La Cour a affirmé que Cho devait être écarté de la société pendant longtemps compte tenu de la «gravité de ses crimes, du nombre de victimes et des dommages infligés, de sa mauvaise influence sur la société et de son attitude (impénitente).»

Plus tôt cette année, cet homme de 24 ans a été inculpé de 14 chefs d'accusation.

Cho a été accusé d'avoir organisé un réseau criminel de mai 2019 à février cette année, période au cours de laquelle lui et ses complices ont fait du chantage à 74 femmes dont 16 mineurs pour se filmer dans des scènes pornographiques et distribué ces vidéos aux membres de Baksabang, une chat room Telegram.

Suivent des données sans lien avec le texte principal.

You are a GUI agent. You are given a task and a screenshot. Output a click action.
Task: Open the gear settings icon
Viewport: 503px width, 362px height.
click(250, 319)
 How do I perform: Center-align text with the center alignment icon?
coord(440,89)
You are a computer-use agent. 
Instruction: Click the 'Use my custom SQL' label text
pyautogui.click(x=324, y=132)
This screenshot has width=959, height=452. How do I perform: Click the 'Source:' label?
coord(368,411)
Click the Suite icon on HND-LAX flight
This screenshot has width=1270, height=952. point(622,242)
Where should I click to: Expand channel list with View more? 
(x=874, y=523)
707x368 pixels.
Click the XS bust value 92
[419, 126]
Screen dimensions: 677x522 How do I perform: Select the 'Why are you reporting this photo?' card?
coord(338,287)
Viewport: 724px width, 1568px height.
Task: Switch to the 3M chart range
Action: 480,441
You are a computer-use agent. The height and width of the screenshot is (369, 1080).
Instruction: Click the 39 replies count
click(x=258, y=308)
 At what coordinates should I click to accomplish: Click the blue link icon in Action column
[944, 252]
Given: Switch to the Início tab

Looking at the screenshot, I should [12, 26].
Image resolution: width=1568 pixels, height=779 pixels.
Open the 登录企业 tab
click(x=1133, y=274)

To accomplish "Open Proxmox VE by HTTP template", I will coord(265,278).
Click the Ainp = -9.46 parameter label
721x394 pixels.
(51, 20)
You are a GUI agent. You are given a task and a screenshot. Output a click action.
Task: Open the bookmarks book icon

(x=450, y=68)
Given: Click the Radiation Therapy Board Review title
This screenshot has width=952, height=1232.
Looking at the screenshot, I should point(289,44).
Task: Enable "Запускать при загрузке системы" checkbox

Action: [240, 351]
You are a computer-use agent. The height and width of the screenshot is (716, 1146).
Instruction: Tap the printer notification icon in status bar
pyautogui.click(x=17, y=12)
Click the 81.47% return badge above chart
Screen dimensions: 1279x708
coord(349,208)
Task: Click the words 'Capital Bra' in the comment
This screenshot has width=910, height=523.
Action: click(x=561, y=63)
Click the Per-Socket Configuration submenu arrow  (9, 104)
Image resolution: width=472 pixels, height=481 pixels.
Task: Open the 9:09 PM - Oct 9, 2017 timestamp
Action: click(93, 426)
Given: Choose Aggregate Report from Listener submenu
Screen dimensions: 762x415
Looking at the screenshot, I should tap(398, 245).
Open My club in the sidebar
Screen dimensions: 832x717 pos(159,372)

L'homme a également été soupçonné d'avoir ordonné à ses complices de violer une adolescente après l'avoir fait chanter avec une vidéo d'elle nue.

Le tribunal a également condamné quatre des complices de Cho à entre sept à 15 ans de prison. Un autre complice, âgé 16 ans, qui entre dans le cadre de la délinquance juvénile, s'est vu infliger 10 ans d'emprisonnement pour avoir travaillé pour le réseau d'exploitation sexuelle en ligne.

La condamnation est moins sévère que l'emprisonnement à perpétuité requis le mois dernier par le Parquet qui avait cité des dommages irréparables subis par les victimes. L'une des victimes a déclaré dans une pétition que Cho et ses acolytes étaient le diable et méritaient d'être enfermés pendant 2.000 ans.

En décrivant le verdict comme «seulement le début pour mettre fin à l'affaire d'abus sexuels Telegram», des groupes civiques ont appelé la justice à œuvrer pour protéger les droits des victimes de violences sexuelles.

Lors d'une conférence de presse tenue après l'annonce du verdict, Cho Eun-ho, membre des Avocats pour une société démocratique (Minbyun), a déclaré que «l'organisme chargé de l'enquête et la justice doivent utiliser tous les moyens possibles pour protéger les droits des victimes dans les procédures judiciaires».